THE curious customs of Malvern College in the 1920s are explored in a local author’s new biography of one of Britain’s best-loved children’s writers.

Colin Davison’s book Through the Magic Door: Ursula Moray Williams, Gobolino and the Little Wooden Horse has been published this month by Northumbria Press, exactly 100 years after the famous author’s birth.

Mr Davison explains that, while Ursula and her identical twin sister hardly went to school at all, the family sent their only son, Alan, to Malvern College.

“His parents had taught at one of the country’s most progressive and liberal establishments, Bedales School, but Alan soon found the regime at Malvern very different when he went there in 1928,” he said. “Information for pupils stated that round collars were obligatory for the first two years, and all jacket buttons had to be fastened for the first year in school.

“Even hands were regulated. Boys were allowed to keep one hand in a trouser pocket only after three terms, and both in their pockets only after six.”

Mr Davison said Alan was even required to sit in his study with one foot in the corridor, in order to arrive in the shortest possible time when called to “fag” for older boys.
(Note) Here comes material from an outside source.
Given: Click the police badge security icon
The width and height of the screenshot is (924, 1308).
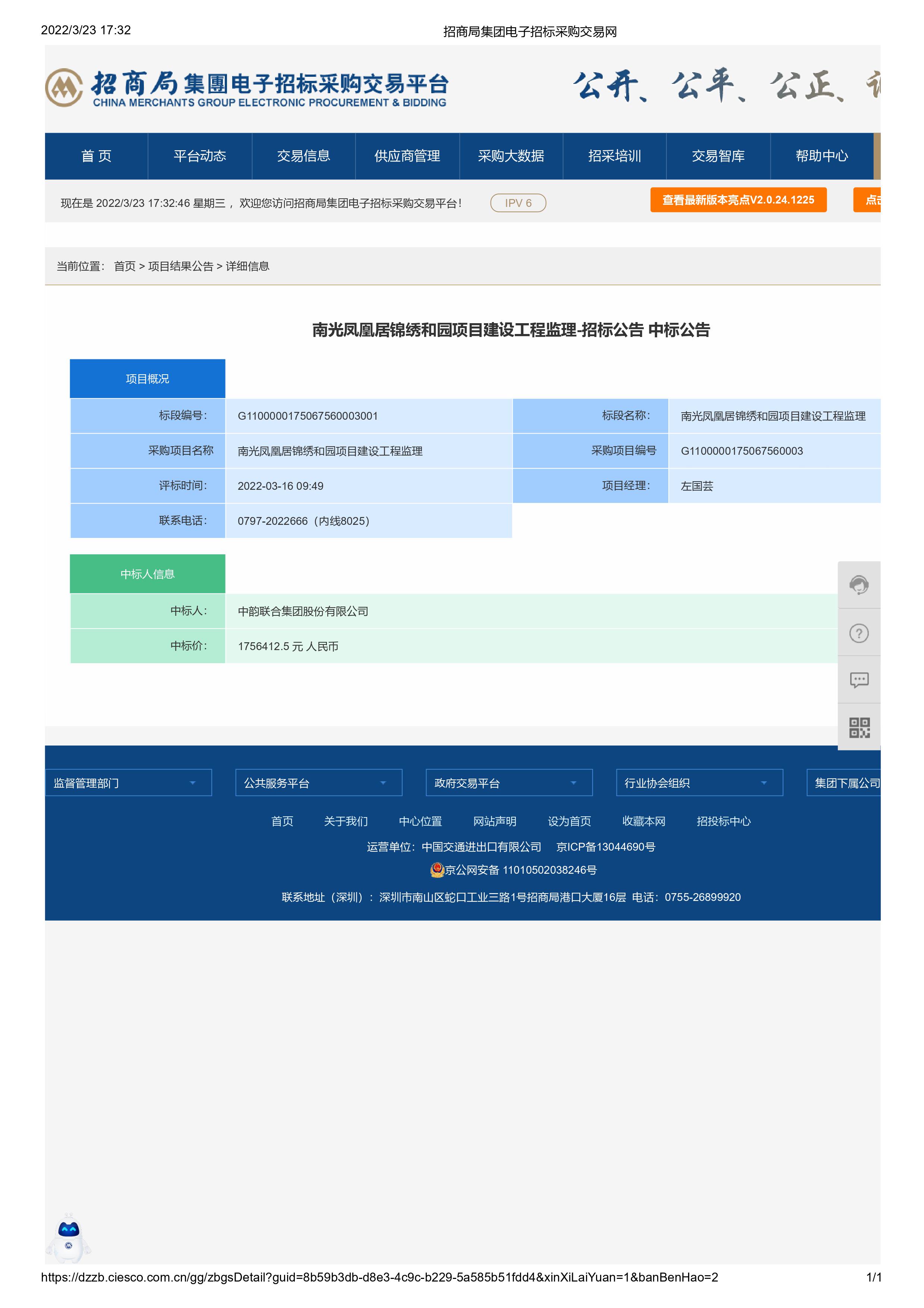Looking at the screenshot, I should pyautogui.click(x=437, y=870).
When he arrived, he would be expected to hold bread slices in his bare hands in front of the fire because the use of a toasting fork was not allowed.

“There was an ironic twist in Alan being given the privilege of an expensive private education that his sisters were denied,” said Mr Davison. “Left at home in a crumbling mansion, Ursula enjoyed an extraordinary, magical childhood that inspired many of her classic stories, while Alan grew up in resentment of conservative authority and joined the Communist party.”

Ursula Moray Williams lived in Worcestershire for more than 60 years until her death in a Tewkesbury nursing home, aged 95, in 2006.